William S. Burroughs conceptualized language as a virus (in his novel «The Ticket That Exploded», 1962), but language and its sonic qualities can also lead to a liberation, even a spiritual enlightenment. Finnish, Copenhagen-based vocalist-composer Johanna Elina Sulkunen, known from the vocal group IKI, wanted to found a way that would liberate her own vocals from the jazz vocalist’s comfort zone by focusing on its basic qualities of her voice and her language – the poetics of a the material of letters, syllables, and words.
Sulkunen’s sonic journey touches on life’s big questions. She imagines this journey to Kōan, the paradoxical-absurdist riddle without a solution, used in Zen Buddhism to demonstrate the inadequacy of logical reasoning and provokes enlightenment. On her Sonority project Sulkunen used her vocal fragmented sounds with field recordings from Japanese Buddhist temples, taken on her visit to Japan in 2016. Later she manipulated these sounds and field recordings with electronics.
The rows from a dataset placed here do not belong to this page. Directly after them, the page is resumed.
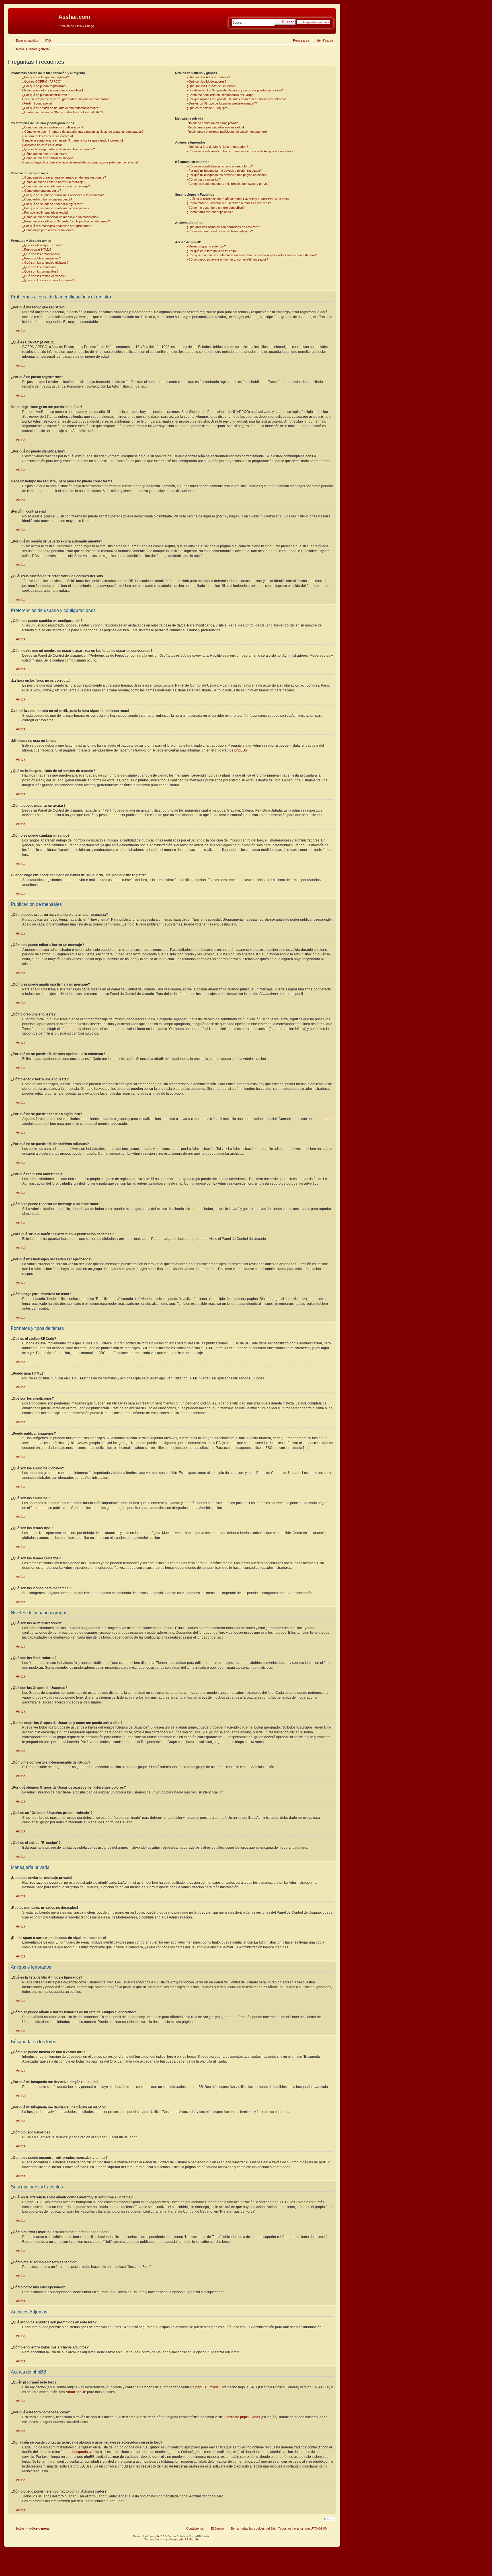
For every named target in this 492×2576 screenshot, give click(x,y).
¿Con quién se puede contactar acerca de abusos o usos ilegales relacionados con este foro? (251, 255)
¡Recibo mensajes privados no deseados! (215, 127)
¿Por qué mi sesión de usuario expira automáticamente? (61, 108)
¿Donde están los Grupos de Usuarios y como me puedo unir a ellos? (234, 90)
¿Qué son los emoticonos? (41, 254)
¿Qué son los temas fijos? (40, 271)
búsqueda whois (85, 2452)
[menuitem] (45, 40)
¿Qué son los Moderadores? (206, 81)
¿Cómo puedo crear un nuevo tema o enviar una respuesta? (64, 177)
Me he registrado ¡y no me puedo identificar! (52, 90)
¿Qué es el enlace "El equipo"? (207, 108)
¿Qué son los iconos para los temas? (48, 280)
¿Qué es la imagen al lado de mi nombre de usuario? (58, 149)
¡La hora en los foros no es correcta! (47, 136)
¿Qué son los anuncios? (39, 267)
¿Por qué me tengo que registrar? (45, 77)
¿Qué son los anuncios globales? (45, 262)
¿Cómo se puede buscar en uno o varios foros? (219, 166)
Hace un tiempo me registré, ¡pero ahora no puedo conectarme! (66, 99)
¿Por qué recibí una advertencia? (45, 212)
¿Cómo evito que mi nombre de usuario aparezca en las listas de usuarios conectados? (83, 131)
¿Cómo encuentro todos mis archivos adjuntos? (219, 231)
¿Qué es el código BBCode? (42, 245)
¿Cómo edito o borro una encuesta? (47, 199)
The combined outcome suggest a unique multilayered symbiosis and a highly personal language. A new language, but language that is reconstructed and re-contextualizes its vocabulary and syntax anew, embodying the electronics in the human body while the voice becomes electric. Language and vocals as tools towards liberation. Language that becomes an infinite source of sound-based composition and improvisation.
Sulkunen’s Sonority references at times the fractured syllables lingo of Norwegian Sidsel Endresen, the ascetic minimalism of Pauline Oliveros and Morton Feldman and the detailed electronics soundscapes of Ikue Mori. But repeated listenings reveal more and more nuances and colors in Sulkunen bold journey. Her new found language and manipulated voice are used as a provocative Kōan. Forcing the listener to adopt a fresh, a deep listening-meditative approach, sometimes even dream state of mind to language and voices. To accept its transient suchness and not to attach to any of it. To experience fully, now and with big ears, its myriad, colorful aspects before it flows into nothingness.